The molded case circuit breaker 2 constructed in accordance with this invention is shown in perspective view in FIG. 1. The molded case circuit breaker comprises a multi-part molded insulating housing comprising a base 4, an arc chamber housing 6, a cover 8, a terminal cover 10 and an extended lug cover 12. The cover 8 is provided with two openings, a centrally located opening 8a having a bezel 8b therearound for an insulating operating handle cap 14 and a lower elongated opening 8c providing access to magnetic trip adjustment knobs 16 of a trip unit 18. Three additional elongated openings 8d are located along the lower edge of the cover 8 as viewed in FIG. 1, the openings 8d providing access to wiring lugs (not shown) which are attached to terminals of the breaker. Cover 8 is secured to base 4 and arc chamber housing 6 by pairs of screws 17 and 19. The terminal cover 10 and extended lug cover 12 are retained in place by an interlocking structural relationship with the base 4 and the arc chamber housing 6 and with each other as well as by a pair of screws 20 extending through the terminal cover 10 into the arc chamber housing 6. The cooperating interlocking structure will be described in greater detail hereinafter.

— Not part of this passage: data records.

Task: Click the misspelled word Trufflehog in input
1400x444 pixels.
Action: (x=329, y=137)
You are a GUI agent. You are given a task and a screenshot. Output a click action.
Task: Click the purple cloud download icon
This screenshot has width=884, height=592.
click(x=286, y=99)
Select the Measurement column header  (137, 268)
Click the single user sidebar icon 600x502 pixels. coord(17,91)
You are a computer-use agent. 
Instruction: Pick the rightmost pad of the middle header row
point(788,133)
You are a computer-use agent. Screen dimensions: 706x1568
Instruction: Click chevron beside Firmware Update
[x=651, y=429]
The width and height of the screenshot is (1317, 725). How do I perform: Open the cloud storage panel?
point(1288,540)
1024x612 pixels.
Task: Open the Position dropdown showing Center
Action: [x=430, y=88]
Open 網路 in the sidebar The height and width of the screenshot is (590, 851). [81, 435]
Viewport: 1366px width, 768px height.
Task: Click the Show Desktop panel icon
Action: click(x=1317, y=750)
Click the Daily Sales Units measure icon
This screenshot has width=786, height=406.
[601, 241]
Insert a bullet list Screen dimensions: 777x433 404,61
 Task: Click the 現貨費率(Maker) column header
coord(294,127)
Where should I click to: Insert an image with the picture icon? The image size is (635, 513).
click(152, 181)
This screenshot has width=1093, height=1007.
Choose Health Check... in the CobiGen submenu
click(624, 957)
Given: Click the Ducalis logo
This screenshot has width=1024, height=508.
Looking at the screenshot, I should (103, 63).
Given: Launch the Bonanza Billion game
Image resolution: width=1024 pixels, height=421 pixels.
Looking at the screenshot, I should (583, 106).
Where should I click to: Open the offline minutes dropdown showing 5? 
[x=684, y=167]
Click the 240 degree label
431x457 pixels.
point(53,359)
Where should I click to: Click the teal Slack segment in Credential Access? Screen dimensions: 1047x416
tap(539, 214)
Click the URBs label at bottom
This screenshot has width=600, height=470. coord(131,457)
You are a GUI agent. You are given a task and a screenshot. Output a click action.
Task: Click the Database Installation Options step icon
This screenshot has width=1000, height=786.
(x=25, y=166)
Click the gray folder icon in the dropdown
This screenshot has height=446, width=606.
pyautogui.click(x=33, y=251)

The molded case circuit breaker 2 shown in FIG. 1 is a three pole device. FIG. 2 is a cross sectional view taken through the center pole of the circuit breaker of FIG. 1. In a manner that is well known in the art of molded case circuit breakers, the construction of each of the three poles is substantially identical, except that the center pole contains the operating mechanism. The contacts of the outer two poles are joined to the operated center pole by a common shaft. Accordingly, the following description will be with respect to the center pole and the outer two poles will not be particularly described except for occasional specific reference.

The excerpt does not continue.